Le grand moment du mélodrame se situe après 1794, et même après 1800, sous le
Consulat et l'Empire. C'est que, dans sa forme la plus aboutie, le mélodrame n'est pas
seulement lié à la Révolution : il est marqué par le régicide et la mort de Louis XVI
(guillotiné en 1793). Certains historiens interprètent ainsi le mélodrame comme une
réécriture fantasmatique de l'histoire, qui nie le parricide en replaçant dans ses droits le
père déchu ou martyrisé.
D’une forme initialement liée à la Révolution, et qui est le genre privilégié du théâtre des
Sans-Culottes, le mélodrame évolue ainsi rapidement vers une forme consensuelle, qui
célèbre les bons sentiments et obtient l'unanimité des classes sociales. Parce que le
mélodrame est le premier, en France, à abandonner le système des 3 unités classiques
et à oser le mélange des genres, il va cependant jouer un rôle crucial dans l’avènement,
dans les deux décennies suivantes, du drame romantique.
•
Le drame romantique
Le drame romantique est d’abord lié à l’esprit d’une génération : la jeunesse de l’après
1789, qui entre en révolte contre la société de son temps et en conteste les valeurs. Ce
mouvement, qui s’étend et se généralise aux lendemains de la Révolution, trouve sa
source la plus influente dans un mouvement allemand, le Sturm und Drang (Tempête et
Passion), mouvement politique et littéraire qui se constitue, dès les années 1770, en
réaction à la philosophie des Lumières et à leur rationalisme scientifique.
- le Sturm und Drang
Le Sturm und Drang est un mouvement qu’on qualifierait, aujourd’hui, de « contestataire
de gauche ». Ses partisans (pour l’essentiel, des jeunes gens cultivés et de jeunes
auteurs) dénoncent en effet les valeurs étriquées de la morale et de la société
bourgeoises, contestent les puissants et les autorités, et souhaitent opposer, au
rationalisme dominant – idéologie jugée réductrice et desséchante pour l’individu –
l’expression du moi sensible, l’exaltation des émotions et des passions.

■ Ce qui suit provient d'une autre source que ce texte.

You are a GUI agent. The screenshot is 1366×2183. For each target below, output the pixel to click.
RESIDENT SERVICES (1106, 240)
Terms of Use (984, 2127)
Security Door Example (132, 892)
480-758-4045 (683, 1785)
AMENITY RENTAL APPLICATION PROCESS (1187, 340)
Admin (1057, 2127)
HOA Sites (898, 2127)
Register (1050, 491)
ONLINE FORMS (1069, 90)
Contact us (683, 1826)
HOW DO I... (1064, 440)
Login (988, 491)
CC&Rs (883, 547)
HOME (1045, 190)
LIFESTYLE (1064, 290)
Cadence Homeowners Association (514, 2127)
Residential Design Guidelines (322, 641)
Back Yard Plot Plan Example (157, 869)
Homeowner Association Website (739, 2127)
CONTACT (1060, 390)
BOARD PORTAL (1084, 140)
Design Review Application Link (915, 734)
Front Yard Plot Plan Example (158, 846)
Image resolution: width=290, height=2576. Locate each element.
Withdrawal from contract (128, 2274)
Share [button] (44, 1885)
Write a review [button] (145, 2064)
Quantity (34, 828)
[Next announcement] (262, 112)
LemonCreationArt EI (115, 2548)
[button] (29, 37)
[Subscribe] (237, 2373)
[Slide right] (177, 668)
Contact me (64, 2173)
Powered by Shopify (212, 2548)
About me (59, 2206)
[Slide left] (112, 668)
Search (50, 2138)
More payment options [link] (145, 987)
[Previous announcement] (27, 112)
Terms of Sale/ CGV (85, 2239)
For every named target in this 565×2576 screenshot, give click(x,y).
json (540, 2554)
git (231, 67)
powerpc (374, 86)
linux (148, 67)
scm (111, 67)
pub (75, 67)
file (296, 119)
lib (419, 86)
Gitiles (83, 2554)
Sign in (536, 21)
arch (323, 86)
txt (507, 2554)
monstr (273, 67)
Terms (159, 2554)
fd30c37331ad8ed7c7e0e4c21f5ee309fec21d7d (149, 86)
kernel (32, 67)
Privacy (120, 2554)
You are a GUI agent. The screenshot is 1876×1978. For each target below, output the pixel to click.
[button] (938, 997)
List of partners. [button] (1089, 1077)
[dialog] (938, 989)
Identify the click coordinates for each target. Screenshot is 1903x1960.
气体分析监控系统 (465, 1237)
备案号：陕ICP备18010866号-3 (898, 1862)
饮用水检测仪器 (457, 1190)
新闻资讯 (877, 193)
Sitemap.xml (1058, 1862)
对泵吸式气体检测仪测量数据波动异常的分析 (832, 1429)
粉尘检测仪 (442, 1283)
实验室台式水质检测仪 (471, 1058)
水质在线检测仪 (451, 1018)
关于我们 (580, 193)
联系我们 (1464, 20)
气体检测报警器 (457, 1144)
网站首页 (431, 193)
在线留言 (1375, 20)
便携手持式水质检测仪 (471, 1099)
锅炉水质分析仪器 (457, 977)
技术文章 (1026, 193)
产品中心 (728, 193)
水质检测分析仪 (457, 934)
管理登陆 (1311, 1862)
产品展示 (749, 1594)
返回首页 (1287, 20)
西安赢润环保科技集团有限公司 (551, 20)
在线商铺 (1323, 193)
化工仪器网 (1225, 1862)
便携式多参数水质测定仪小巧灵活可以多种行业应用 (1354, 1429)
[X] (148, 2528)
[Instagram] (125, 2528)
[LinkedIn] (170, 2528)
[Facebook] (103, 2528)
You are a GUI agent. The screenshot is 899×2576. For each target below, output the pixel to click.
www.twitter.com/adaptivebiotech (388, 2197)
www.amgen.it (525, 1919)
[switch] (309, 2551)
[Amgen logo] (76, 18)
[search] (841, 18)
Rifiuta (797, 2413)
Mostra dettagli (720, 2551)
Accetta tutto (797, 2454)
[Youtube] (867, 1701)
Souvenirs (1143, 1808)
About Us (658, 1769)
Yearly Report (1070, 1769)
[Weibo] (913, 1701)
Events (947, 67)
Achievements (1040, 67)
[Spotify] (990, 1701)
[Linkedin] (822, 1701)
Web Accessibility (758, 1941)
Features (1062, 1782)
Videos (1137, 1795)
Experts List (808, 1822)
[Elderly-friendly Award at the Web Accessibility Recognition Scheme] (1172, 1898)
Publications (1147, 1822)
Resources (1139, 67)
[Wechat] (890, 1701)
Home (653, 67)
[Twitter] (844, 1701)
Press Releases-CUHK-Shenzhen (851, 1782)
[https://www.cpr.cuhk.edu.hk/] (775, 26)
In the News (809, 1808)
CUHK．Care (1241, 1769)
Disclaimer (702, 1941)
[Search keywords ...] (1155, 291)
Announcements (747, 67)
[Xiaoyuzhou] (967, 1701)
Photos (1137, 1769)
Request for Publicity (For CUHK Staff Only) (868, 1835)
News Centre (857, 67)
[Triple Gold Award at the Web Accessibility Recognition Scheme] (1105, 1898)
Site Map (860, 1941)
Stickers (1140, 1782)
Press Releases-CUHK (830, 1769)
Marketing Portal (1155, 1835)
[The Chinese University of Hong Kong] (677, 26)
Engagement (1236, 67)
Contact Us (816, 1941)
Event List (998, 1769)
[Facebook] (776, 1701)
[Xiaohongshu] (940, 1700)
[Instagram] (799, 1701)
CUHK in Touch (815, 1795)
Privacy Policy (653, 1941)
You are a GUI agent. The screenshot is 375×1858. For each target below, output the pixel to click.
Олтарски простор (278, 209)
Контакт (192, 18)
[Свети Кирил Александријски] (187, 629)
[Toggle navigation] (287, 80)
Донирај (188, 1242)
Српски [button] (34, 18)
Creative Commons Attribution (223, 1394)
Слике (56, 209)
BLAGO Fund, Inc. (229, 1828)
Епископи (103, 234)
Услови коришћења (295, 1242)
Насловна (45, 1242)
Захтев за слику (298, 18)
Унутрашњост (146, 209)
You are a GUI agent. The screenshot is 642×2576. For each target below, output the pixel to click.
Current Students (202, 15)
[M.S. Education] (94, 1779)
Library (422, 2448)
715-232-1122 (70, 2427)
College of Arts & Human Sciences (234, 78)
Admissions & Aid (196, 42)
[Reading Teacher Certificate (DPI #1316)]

Plaçant la liberté et les droits de l’homme au cœur de leurs revendications, contestant la
vision de l’homme comme être essentiellement raisonnable, les jeunes artistes qui
animent ce mouvement donnent forme à des œuvres
où ils s’engagent avec passion dans la dénonciation des injustices,
où ils prennent position avec virulence dans les débats qui animent la société ou les
conflits qui traversent l’histoire
à moins qu’ils ne mettent en scène des héros solitaires, idéalistes, révoltés, des
individus aux prises avec une société qu’ils ne comprennent pas, dont ils se sentent
exclu, ne leur laissant parfois d’autre choix que de se replier sur leur subjectivité
tourmentée.
Goethe (1749-1832) et Schiller (1759-1805) sont les figures les plus illustres de ce
mouvement « préromantique ». Leur œuvre théâtrale – tant théorique que poétique – va
poser les fondements d’une nouvelle esthétique, qui jouera un rôle déterminant dans
l’histoire et la pensée du théâtre au XIXème siècle.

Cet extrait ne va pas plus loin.